───── Records for processing

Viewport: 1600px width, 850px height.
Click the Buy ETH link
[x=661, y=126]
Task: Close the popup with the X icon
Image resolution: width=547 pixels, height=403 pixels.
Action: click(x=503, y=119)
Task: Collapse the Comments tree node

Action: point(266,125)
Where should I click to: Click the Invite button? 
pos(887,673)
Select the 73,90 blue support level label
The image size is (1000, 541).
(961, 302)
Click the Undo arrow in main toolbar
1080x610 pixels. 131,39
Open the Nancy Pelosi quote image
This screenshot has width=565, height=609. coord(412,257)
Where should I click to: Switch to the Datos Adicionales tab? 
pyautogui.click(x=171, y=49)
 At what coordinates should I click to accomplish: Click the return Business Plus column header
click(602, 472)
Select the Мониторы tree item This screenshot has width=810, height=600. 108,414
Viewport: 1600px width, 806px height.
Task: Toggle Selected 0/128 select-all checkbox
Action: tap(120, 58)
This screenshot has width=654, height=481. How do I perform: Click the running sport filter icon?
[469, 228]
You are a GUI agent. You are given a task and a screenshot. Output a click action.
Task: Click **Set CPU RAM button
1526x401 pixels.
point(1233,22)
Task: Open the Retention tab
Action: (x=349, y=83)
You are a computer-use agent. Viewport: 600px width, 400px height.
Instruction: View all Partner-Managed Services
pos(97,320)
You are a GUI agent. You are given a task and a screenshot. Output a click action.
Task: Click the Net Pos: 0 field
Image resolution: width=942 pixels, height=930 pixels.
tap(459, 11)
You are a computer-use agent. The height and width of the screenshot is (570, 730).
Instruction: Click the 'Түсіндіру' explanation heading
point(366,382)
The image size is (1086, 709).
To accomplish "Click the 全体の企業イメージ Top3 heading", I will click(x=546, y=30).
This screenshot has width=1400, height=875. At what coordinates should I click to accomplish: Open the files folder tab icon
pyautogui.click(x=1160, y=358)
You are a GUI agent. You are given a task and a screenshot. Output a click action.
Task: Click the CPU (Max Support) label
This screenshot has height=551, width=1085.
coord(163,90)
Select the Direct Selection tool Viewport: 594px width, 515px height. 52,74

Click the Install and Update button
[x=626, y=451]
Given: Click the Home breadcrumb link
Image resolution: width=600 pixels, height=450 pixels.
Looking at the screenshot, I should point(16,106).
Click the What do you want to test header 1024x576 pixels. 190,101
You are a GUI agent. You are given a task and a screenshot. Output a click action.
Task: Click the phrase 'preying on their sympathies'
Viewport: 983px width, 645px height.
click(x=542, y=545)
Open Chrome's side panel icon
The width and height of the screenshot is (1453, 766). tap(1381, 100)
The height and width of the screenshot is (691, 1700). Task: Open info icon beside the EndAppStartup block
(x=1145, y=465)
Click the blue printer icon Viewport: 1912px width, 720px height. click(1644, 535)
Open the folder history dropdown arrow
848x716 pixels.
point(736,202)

──────────

→ Problem details
All that is wanted is the lines from the one containing "Image resolution: width=600" through the last line of the records, restated word for word.

→ Task solution
Image resolution: width=600 pixels, height=450 pixels.
Looking at the screenshot, I should point(16,106).
Click the What do you want to test header 1024x576 pixels. 190,101
You are a GUI agent. You are given a task and a screenshot. Output a click action.
Task: Click the phrase 'preying on their sympathies'
Viewport: 983px width, 645px height.
click(x=542, y=545)
Open Chrome's side panel icon
The width and height of the screenshot is (1453, 766). tap(1381, 100)
The height and width of the screenshot is (691, 1700). Task: Open info icon beside the EndAppStartup block
(x=1145, y=465)
Click the blue printer icon Viewport: 1912px width, 720px height. click(1644, 535)
Open the folder history dropdown arrow
848x716 pixels.
point(736,202)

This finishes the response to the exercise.